Tag Archives: The Metaphysics of Privation

What Is Evil?

We know that evil cannot exist without good. We know that evil is not the opposite of good, like yin and yang. But what exactly is evil?

Philosopher David Oderberg answers this question in an article entitled “The Metaphysics of Privation.” Oderberg first explains that evil is the absence of good.

But what is good? Oderberg writes that good is “a kind of fulfillment, the completion of some tendency of a thing.” If good is the fulfillment of a thing, then evil is the lack, or privation, of that fulfillment. Oderberg expands on the meaning of privation:

It is the absence of something on which some aspect of the world has what we might call a prior claim or title but where the claim or title need not be construed evaluatively. So, for example, if you have cooked me dinner, and I ask for a third helping of ice cream but you cannot give me any because you’ve run out, then in the technical sense of privation used here, my inability to have more ice cream is a privation, not a mere absence, because I had a prior desire for it.

The privation becomes an evaluative matter when we ask, say, whether I really need a third helping; since I don’t, I haven’t been deprived of it, in the evaluative sense, though I am still subject technically to a privation as opposed to a mere absence. The latter would be the case if you served me cheese for dessert and, without even a thought on either of our parts about ice cream, in fact I did not eat ice cream but cheese.
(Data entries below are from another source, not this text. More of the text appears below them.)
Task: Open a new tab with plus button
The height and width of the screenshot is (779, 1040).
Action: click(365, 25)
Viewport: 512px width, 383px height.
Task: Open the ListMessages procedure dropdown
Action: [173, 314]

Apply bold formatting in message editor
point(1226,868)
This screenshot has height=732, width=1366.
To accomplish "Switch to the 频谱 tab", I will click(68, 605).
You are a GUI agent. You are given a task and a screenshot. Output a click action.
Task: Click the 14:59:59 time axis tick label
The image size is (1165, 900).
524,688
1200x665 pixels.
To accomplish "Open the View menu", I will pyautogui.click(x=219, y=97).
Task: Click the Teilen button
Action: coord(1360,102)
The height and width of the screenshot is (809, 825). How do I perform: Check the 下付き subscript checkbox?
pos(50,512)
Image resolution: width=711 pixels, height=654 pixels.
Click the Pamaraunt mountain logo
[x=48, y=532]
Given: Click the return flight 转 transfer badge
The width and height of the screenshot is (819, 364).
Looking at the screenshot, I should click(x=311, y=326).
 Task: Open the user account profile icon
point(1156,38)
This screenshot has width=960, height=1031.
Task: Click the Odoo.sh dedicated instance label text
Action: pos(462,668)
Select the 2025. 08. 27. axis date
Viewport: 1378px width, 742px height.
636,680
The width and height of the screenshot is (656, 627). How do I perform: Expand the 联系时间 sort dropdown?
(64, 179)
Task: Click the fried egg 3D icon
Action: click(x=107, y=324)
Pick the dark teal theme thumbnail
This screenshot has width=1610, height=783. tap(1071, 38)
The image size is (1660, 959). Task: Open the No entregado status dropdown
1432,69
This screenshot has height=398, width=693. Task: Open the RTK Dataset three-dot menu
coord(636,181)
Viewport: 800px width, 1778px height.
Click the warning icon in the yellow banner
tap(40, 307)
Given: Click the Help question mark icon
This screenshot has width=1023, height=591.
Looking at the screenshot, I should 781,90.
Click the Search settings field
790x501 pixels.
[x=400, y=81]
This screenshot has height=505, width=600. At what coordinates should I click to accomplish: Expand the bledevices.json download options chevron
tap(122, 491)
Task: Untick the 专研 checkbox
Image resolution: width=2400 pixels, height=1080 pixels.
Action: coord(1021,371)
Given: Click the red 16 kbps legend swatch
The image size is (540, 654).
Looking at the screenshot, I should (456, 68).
So your inability to have more ice cream when you want more ice cream is a privation, but it is not necessarily evil. What makes a privation evil?

[W]ithin privations there are those that are essentially evaluative and those that are not. Deafness and disease are privations we correctly regard as bad or evil. The essentially evaluative privations are, precisely, the evils. What they have in common is that they are all privations of good. Since – I am assuming – good is a kind of fulfillment evil is the privation of a kind of fulfillment. The relevant kind of fulfillment belongs to the nature of a thing – how it is supposed to function given the kind of thing it is.

Given that evil is privation of the good, Oderberg, after further analysis, concludes with three propositions about evil (actually there are five, but space does not permit me to deal with the last two).

1. Evil is real. By real, Oderberg is denying that evil is illusory or unreal, a position pantheists take.

2. Evil is a privation. As we discussed above, evil is a lack of good.

3. Privations are not real. What Oderberg means by this proposition is that evil is not a real thing like the computer I am typing on is a real thing, or the cup of tea I am sipping is a real thing. But privations are real in the sense that they have cognitive being. They really exist in the minds of intellectual beings. Privations are beings of reason.